Regarding your comment on my previous post: it’s an inference, rather than an assumption, “that the proportion of potential Genius is the same for all societies (and that differences are explained by how many potential geniuses are actualized).” This isn’t either what I intentionally implied.

I don’t assume that the proportion of potential Genius is cross-culturally equal. In this regard I’ve no data to assume anything. I simply noted that our cultural definitions of IQ and Genius, when projected onto other cultures, might not recognise the potential for either. Likewise in our own culture we might miss it, if it was obstructed and never actualised in a socially-recognisable form.

With respect, I would think it circular-reasoning to assume: “that there are different numbers of geniuses in different societies…*because* there are different numbers of geniuses in different societies.”

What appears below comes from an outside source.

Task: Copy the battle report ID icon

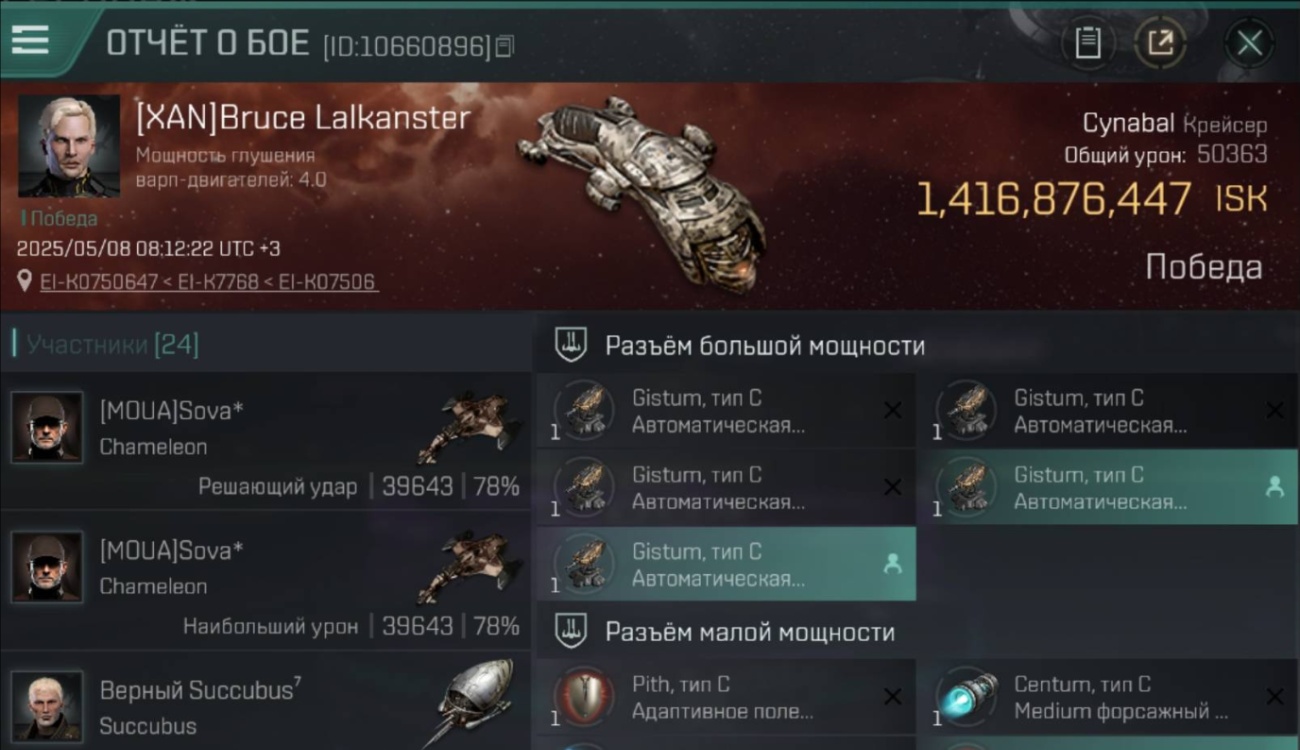Action: tap(505, 45)
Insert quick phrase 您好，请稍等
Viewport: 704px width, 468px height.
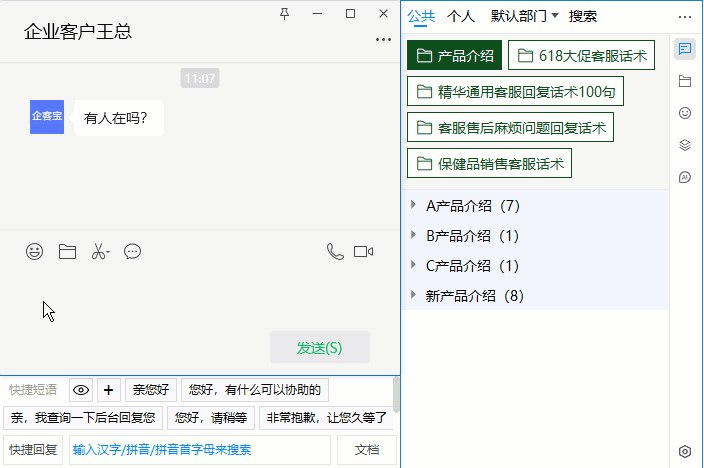pos(211,418)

As initially alluded to in my last post: all terms are approximations, filters, narrow nets cast across a broad, inscrutable sea. It is the genius of fish to evade and slip through, and the genius of man to make better nets.

dearieme said...

Homer, it is naughty of you to misquote me. Here's what I said: "The US and Canada, and their precursor colonies, have never produced one top drawer genius. I mean of the calibre of Newton, Darwin, Shakespeare, .... the people who have made Western Civilisation". Do you think Feynman a maker of Western Civilisation? I don't, and of course his name had occurred to me as likely to have been the cleverest American. I have since, as you'll have seen, come up with one name of an American who has a case for being a "a maker of Western Civilisation" as it now is, viz Louis Armstrong. You haven't yet. Surely you can find one contender? Just one. How about in a field where I'm too ignorant to argue much - biology or medicine, say? Or how about Shockley and his colleagues who took us all into the semiconductor age - an infinitely better claim than Feynman, surely? Can't you think of anyone plausible?

Anonymous said...

No love for Linus Pauling? He and Feynman were the two names that immediately came to mind regarding American genius, albeit perhaps not 'top drawer' enough to rate a mention.

And would Tesla have accomplished as much as he did if he'd remained in Croatia? Does it still count if -genius x- found America a more conducive environment for their genius than their country of birth?

Alrenous said...

Einstein - SR and GR. Gravity.

Planck - the Planck scale is named that for a reason.

Feynman - diagrams. He was an astounding teacher, but his actual contributions to physics are basically clerical. Stuff is tidier, and that's often underestimated, but there are very few new predictions we can attribute to Feynman's work.